13 Agosto 2007

Ministro da Justiça Manifesta Apoio na Regulamentação da Profissão

Fonte: AOCEANO (http://www.aoceano.org.br)
  
A  Associação Brasileira de Oceanografia (AOCEANO) encaminhou ao ministro da  Justiça, Tarso Genro, um pedido oficial de apoio para aprovação do Projeto de  Lei 3491/93-A, que dispõe sobre a regulamentação da profissão de oceanógrafo,  atualmente em fase final de tramitação na Câmara dos Deputados. O ministro,  segundo informações da AOCEANO, manifestou apoio inicial à aprovação do projeto  de lei.  

A primeira  tentativa de regulamentação do exercício da profissão de oceanógrafo data de  1979, quando a Fundação Universidade do Rio Grande (FURG) encaminhou, através da  Câmara de Vereadores de Rio Grande, um projeto ao Congresso Nacional, que acabou  arquivado. De lá para cá, diversos encaminhamentos foram feitos pela AOCEANO à  Câmara dos Deputados, Senado Federal e Executivo, sem sucesso.  

Em junho deste  ano, o Ministério do Trabalho e do Emprego, através da Divisão de Classificação  Brasileira de Ocupações (CBO) encaminhou ofício à AOCEANO informando a inclusão  da profissão de Oceanógrafo como ocupação profissional na próxima revisão do  Cadastro Brasileiro de Ocupações. Paralelamente, a sanção de um projeto de lei  que dispõe sobre e o exercício das profissões de Enólogo e de Técnico em  Enologia pode ser outro indicativo de um novo entendimento por parte do Governo  Federal sobre a regulamentação de algumas profissões.  
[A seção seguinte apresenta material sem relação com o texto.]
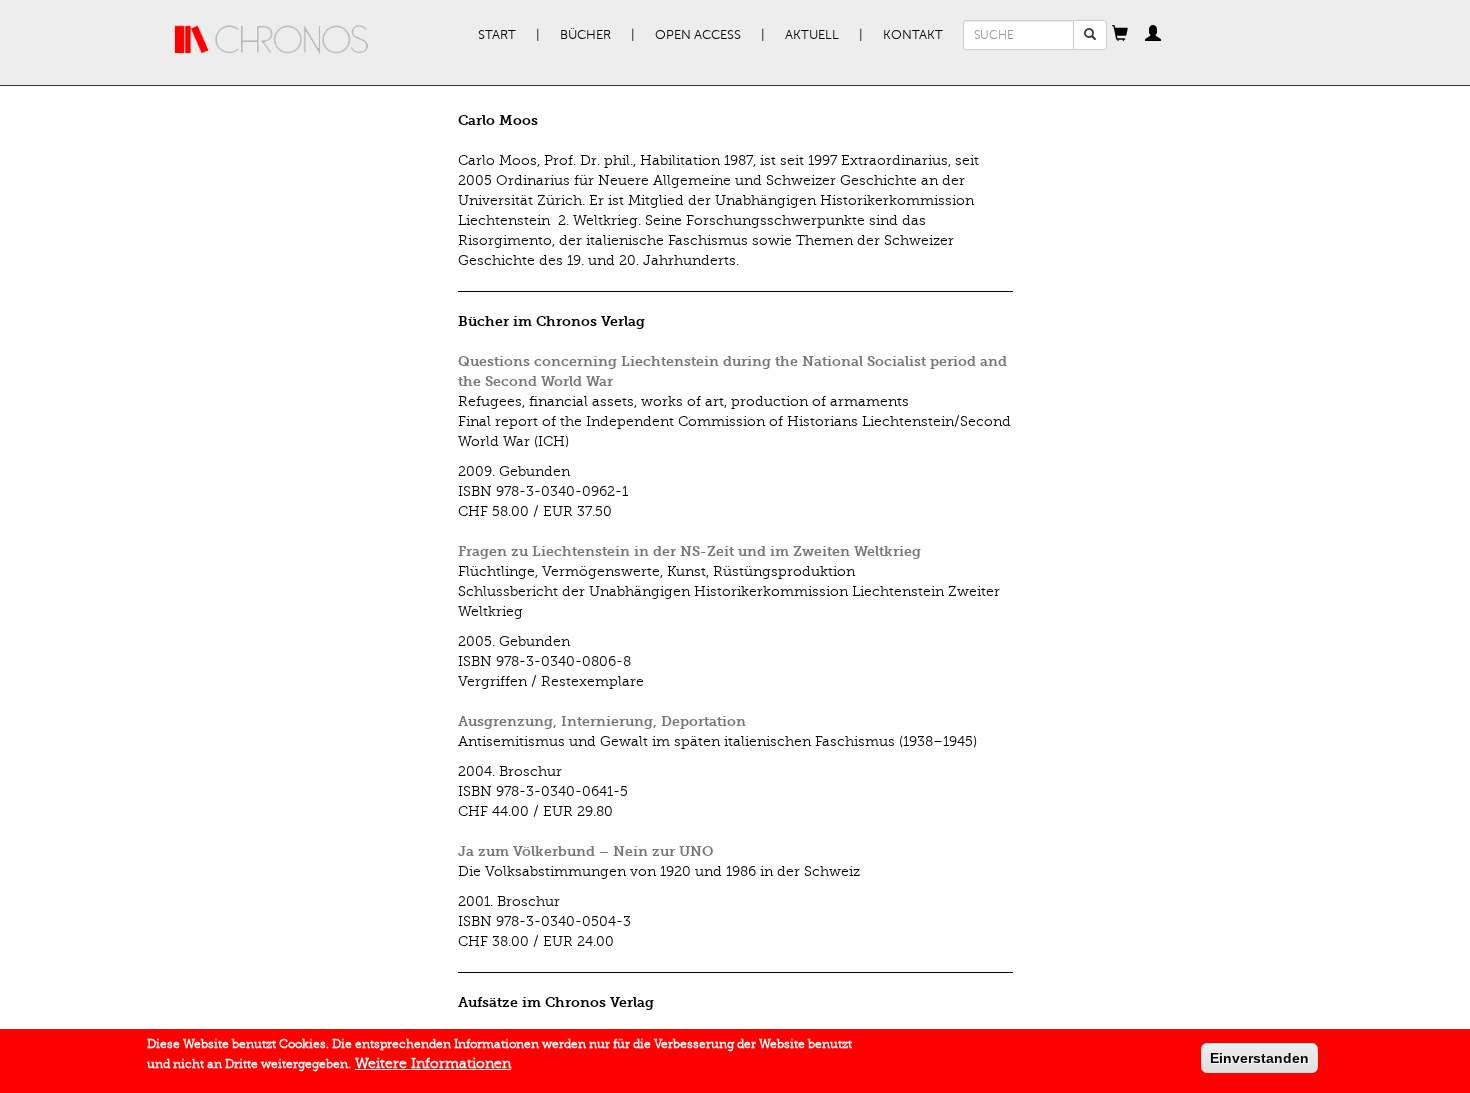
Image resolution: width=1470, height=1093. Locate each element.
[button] (1120, 35)
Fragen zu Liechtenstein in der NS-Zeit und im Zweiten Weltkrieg (689, 551)
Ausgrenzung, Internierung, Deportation (602, 721)
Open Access (698, 35)
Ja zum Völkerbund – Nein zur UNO (585, 851)
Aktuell (812, 35)
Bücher (585, 35)
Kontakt (913, 35)
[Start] (272, 40)
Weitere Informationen (433, 1063)
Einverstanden (1259, 1058)
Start (497, 35)
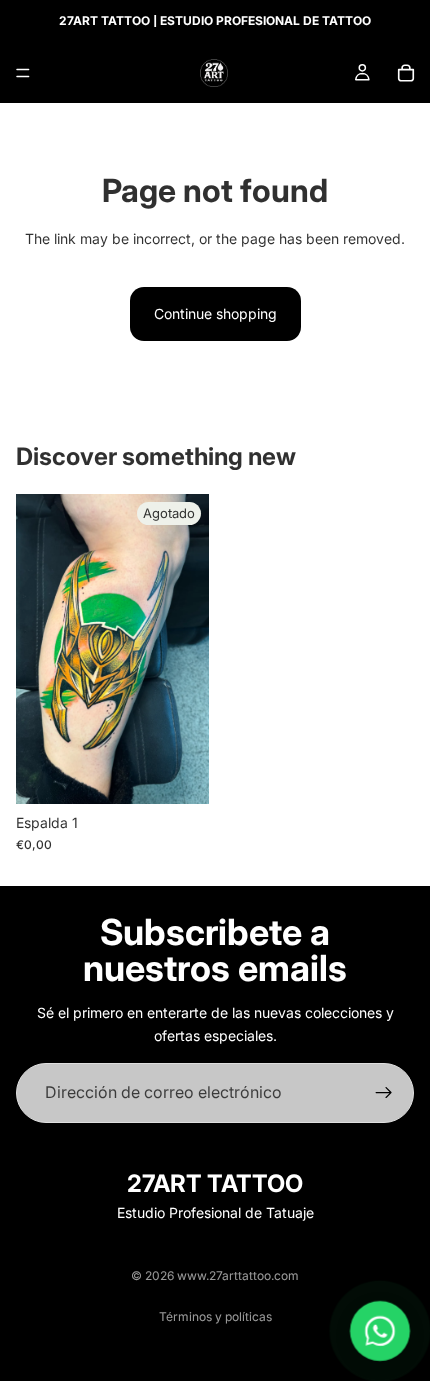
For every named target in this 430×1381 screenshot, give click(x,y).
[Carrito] (406, 73)
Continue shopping (215, 313)
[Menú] (23, 73)
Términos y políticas (215, 1316)
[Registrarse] (384, 1093)
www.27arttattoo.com (238, 1275)
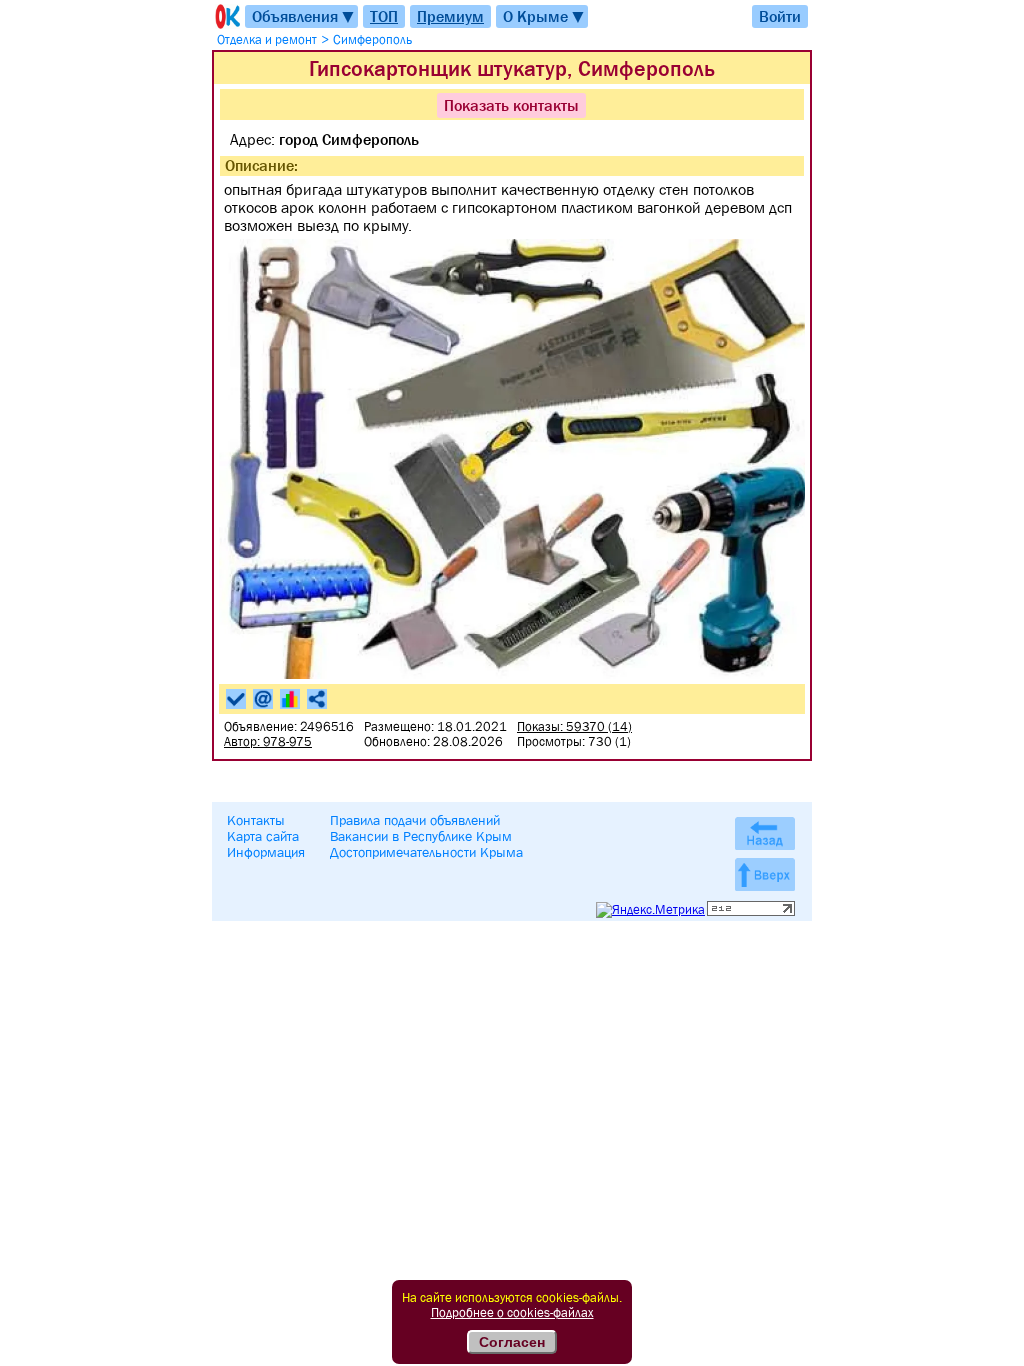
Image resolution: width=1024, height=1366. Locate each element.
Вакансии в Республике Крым (421, 836)
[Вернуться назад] (765, 833)
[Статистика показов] (290, 699)
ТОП (384, 16)
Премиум (450, 16)
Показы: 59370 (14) (574, 726)
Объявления (304, 16)
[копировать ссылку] (317, 699)
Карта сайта (263, 836)
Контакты (256, 820)
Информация (266, 852)
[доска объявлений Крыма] (226, 16)
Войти (780, 16)
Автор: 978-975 (268, 741)
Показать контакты (511, 105)
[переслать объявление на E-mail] (263, 699)
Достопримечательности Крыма (426, 852)
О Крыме (544, 16)
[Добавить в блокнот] (236, 699)
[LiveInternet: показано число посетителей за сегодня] (751, 911)
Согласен (512, 1342)
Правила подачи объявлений (415, 820)
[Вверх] (765, 874)
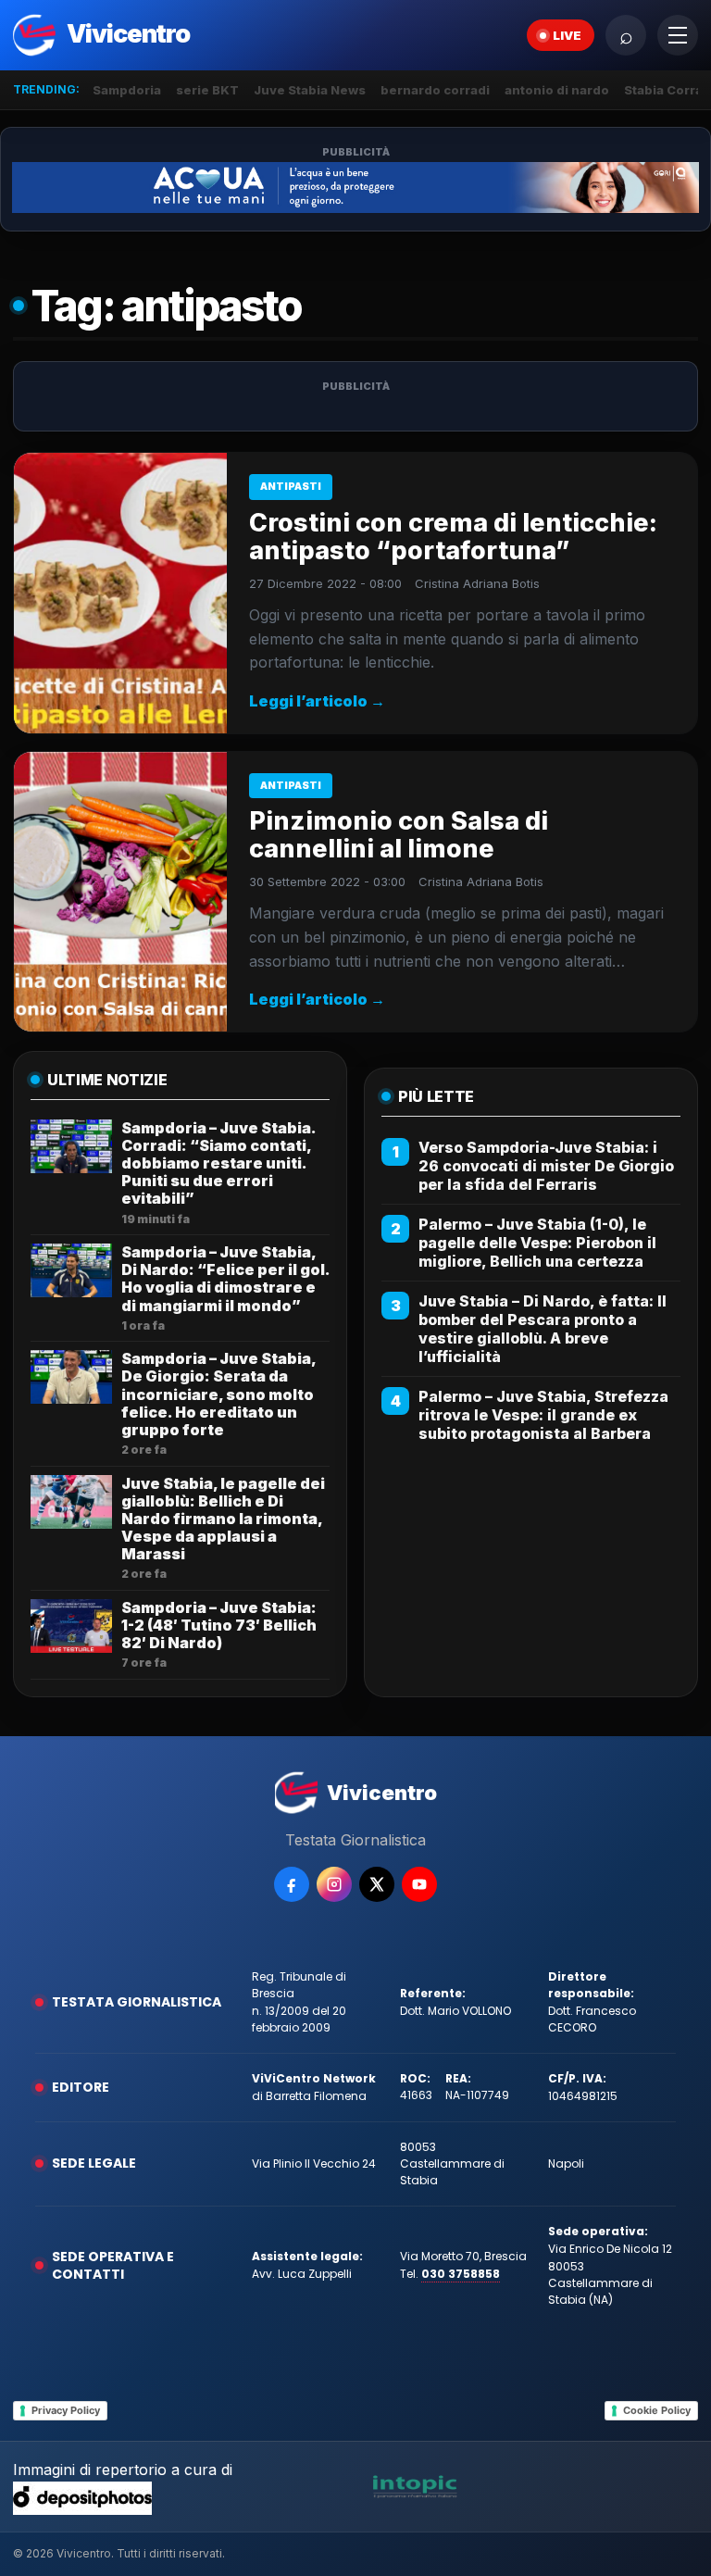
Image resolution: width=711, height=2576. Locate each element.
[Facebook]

No  entendimento da AOCEANO, o quadro nacional indica que há novamente condições  favoráveis à apreciação e votação do Projeto de Lei 3491/93, que regulamenta o  exercício da profissão de Oceanógrafo, por parte da Câmara de Deputados. E o  apoio recentemente manifestado por Tarso Genro pode ser o elemento que faltava  nessa tarefa.  

Como tudo  começou

A primeira tentativa de regulamentação do exercício da profissão  de oceanógrafo data de 1979, quando a Fundação Universidade do Rio Grande (FURG)  encaminhou, através da Câmara de Vereadores de Rio Grande, um projeto ao  Congresso Nacional, que acabou arquivado. Em 1988, uma segunda tentativa foi  feita através do deputado Antonio Carlos Konder Reis, que encaminhou o Projeto  de Lei 1266/88, mas que por problemas burocráticos foi novamente arquivado.  

Três anos mais  tarde, o então Senador Esperidião Amin deu entrada no Senado Federal com novo  Projeto de Lei propondo a regulamentação da profissão de oceanógrafo. Na Câmara  dos Deputados, o novo projeto recebeu algumas emendas e acabou aprovado pelas  comissões de Constituição e Justiça, de Educação, de Trabalho, e da Defesa do  Consumidor, Meio Ambiente e Minorias.  

Depois de ser  finalmente colocado na ordem do dia da Câmara dos Deputados, a sua aprovação  esbarrou na impossibilidade de manutenção do dispositivo que definia o piso  salarial para o oceanógrafo. Depois da retirada de um artigo do documento, o  projeto retornou às comissões e novamente à Câmara, onde nunca chegou a ser  votado. Em 2001, um parecer contrário à regulamentação de profissões emitido  pelo Ministério do Trabalho e Emprego motivou a AOCEANO a manter o projeto  parado, aguardando condições mais favoráveis para sua apreciação.  

Uma nova  posição contrária à regulamentação foi emitida pelo Governo Federal, reafirmando  a posição contrária à aprovação do Projeto de Lei 3491/93, visto que o exercício  da profissão de Oceanógrafo não incorreria em risco efetivo à saúde da  população. Em 2005, o atual Governo deixou clara a sua posição contrária à  regulamentação do exercício de profissões, vetando o projeto de lei que dispunha  sobre a regulamentação da profissão de turismólogo.  

Classificação  Brasileira de Ocupações incluirá a profissão de  oceanógrafo/oceanólogo

A  próxima versão do catálogo de Classificação Brasileira de Ocupações (CBO) já  deverá constar a profissão de oceanógrafo/oceanólogo.  

Um pedido  formal da AOceano ao Ministério do Trabalho solicitou a alteração de status da  ocupação de oceanógrafo/oceanólogo na CBO versão 2002, uma vez que a mesma  aparece atualmente na família dos geólogos e geofísicos, inapropriadamente  classificada como sinônimo de geofísicos. Segundo a AOCEANO, o Ministério do  Trabalho respondeu positivamente à solicitação.